Il suffit d’y consacrer quelques minutes, devant une page internet, pour comprendre que se développe en ligne, accessible à toutes et à tous, une nouvelle culture du viol, décomplexée, bien souvent inconsciente de constituer une incitation à la violence et au crime, pout comprendre qu’aucune « liberté d’expression » ne saurait justifier ou tolérer au simple motif que cela se passe sur internet et pas à la télé ou dans la rue. Rappelez-vous, c’est d’abord et avant tout internet qui informe et éduque nos propres enfants. N’en détournons jamais notre regard au motif que ce serait « trop compliqué ».
Nous ne pouvons pas avoir l’ambition de solder le passé des inégalités entre les hommes et les femmes pour entrer dans le même temps, à reculons et sans défense, dans la société de demain, la société du numérique. Voilà pourquoi j’espère que l’article 17 sera adopté par votre assemblée.
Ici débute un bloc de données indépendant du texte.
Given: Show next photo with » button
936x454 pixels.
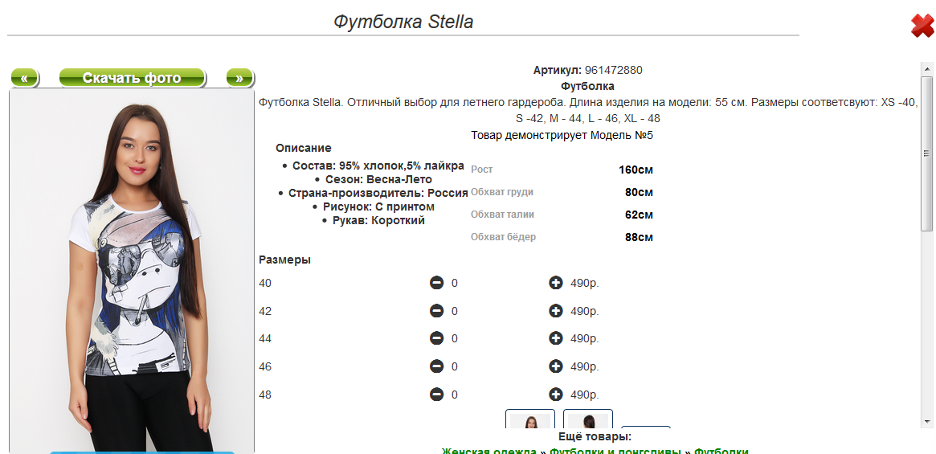Looking at the screenshot, I should click(x=239, y=78).
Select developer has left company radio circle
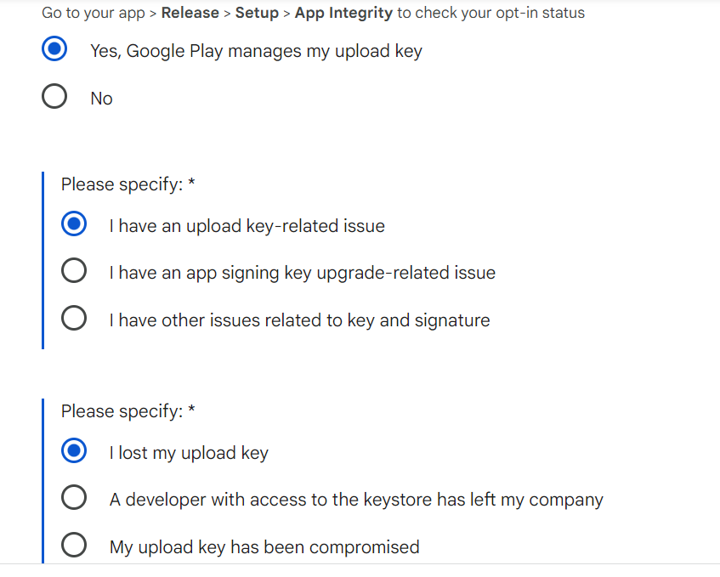The image size is (720, 577). point(74,499)
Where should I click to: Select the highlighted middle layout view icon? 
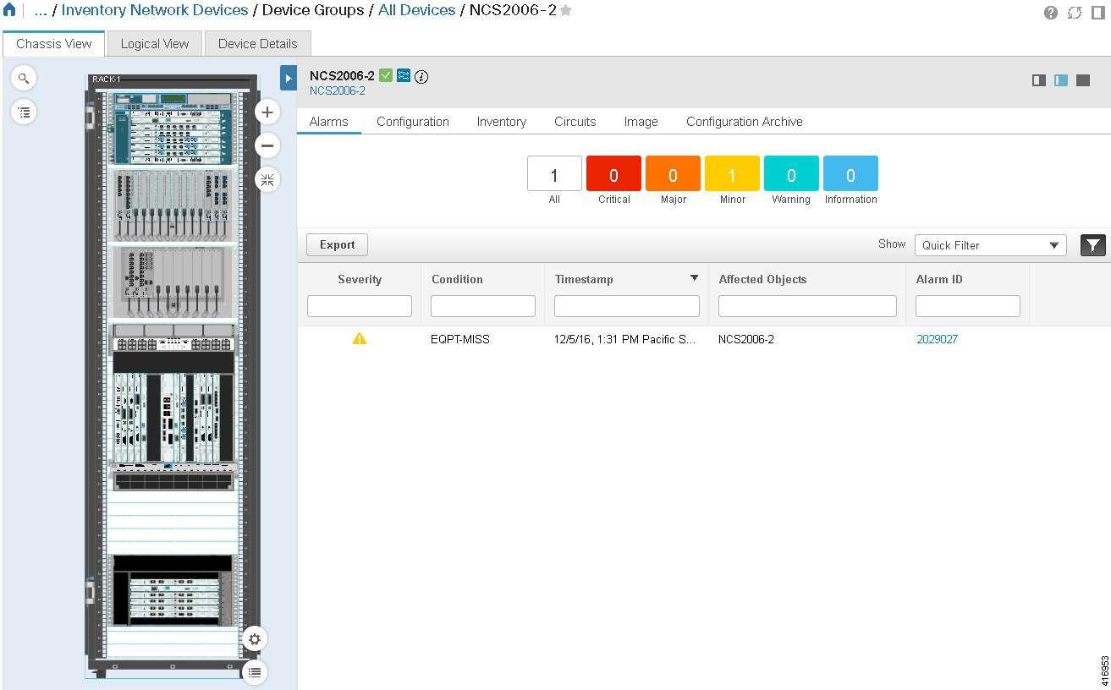point(1061,80)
Quatrième et dernier volet du texte, la parité. Votre assemblée, depuis un an, s’est souvent manifestée par sa volonté de donner toute leur place aux femmes dans les responsabilités électives et sociales. De nombreux textes ont été adoptés et nous ont permis de progresser, qu’il s’agisse de celui relatif à la refondation de l’école, à la réforme des modes de scrutins locaux, au non-cumul des mandats, à l’enseignement supérieur et la recherche.
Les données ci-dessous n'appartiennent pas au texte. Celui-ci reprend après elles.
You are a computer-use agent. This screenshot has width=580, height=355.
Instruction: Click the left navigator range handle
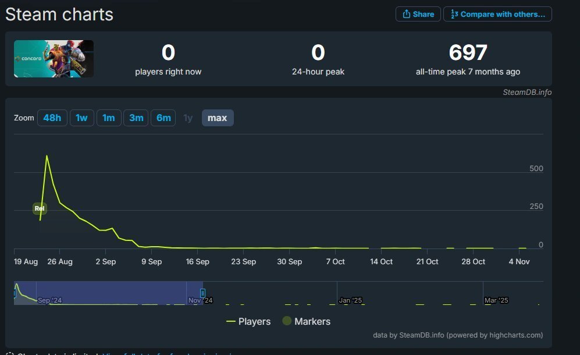pyautogui.click(x=15, y=293)
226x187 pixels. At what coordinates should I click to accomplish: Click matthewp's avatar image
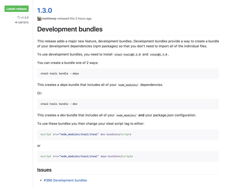tap(39, 19)
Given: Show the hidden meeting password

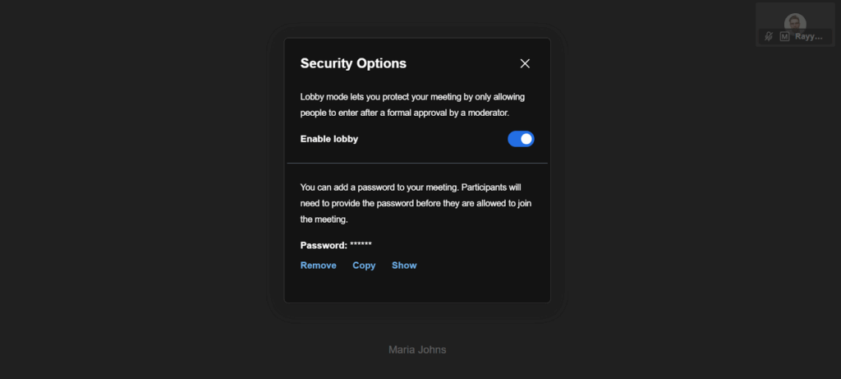Looking at the screenshot, I should (404, 266).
Nous allons au-delà, puisque nous généralisons la parité, partout et tout le temps, à commencer par le monde politique afin de traduire l’engagement du Président de la République de renforcer la pression sur les partis politiques qui ne respectent pas leurs obligations de parité pour les élections législatives.
Le texte prévoit notamment de doubler les pénalités prévues sur la première fraction de financement des partis réfractaires. C’est, j’en suis convaincue, une évolution qui changera la donne et votre commission des lois a souhaité que votre assemblée soit à l’avant-garde sur ce sujet. Je ne peux que m’en féliciter, même s’il faudra veiller à la sécurité juridique du texte.
Le texte prévoit également depuis son passage en commission des lois de poser le principe de la parité entre la tête d’un exécutif local et son premier adjoint ou vice-président. Je m’en félicite.
Il généralise anfin le principe de l’égal accès des femmes et des hommes en adoptant une démarche à la fois pragmatique, ambitieuse et réaliste. Beaucoup de secteurs sont concernés : les fédérations sportives, les organismes consulaires, les ordres professionnels ou encore les autorités administratives indépendantes et les commissions consultatives placées auprès de l’État. Vous avez même proposé d’étendre ce principe aux commissions consultatives placées auprès des collectivités. J’y serai, au nom du Gouvernement, favorable.
Tout cela, mesdames et messieurs les députés, constitue l’armature d’une action de longue haleine, j’en suis pleinement consciente, une perspective à laquelle nous devons fixer un terme, un aboutissement : celui d’une génération pour qui nous préparons les conditions d’une société de l’égalité réelle. Je la crois fille de la volonté politique, bien lus qu’heureux hasard de l’esprit du temps ou sens de l’histoire.
C’est une action essentielle, pour les femmes évidemment, mais aussi pour la légitimité, la crédibilité de l’action publique, et la confiance que les citoyens accorderont, ou non, à leurs représentants, selon que nous serons capables d’accorder nos discours et nos valeurs, avec nos actes.
Ce texte a tout entier été conçu pour être appliqué, doté des moyens pour changer véritablement la donne, une fois confronté au réel : je souhaite qu’il soit très largement voté, par-delà les clivages, parce que son ambition est d’engager notre pays sur un chemin sans retour, celui de l’égalité entre les femmes et les hommes, sans laquelle il n’est pas de réelle liberté.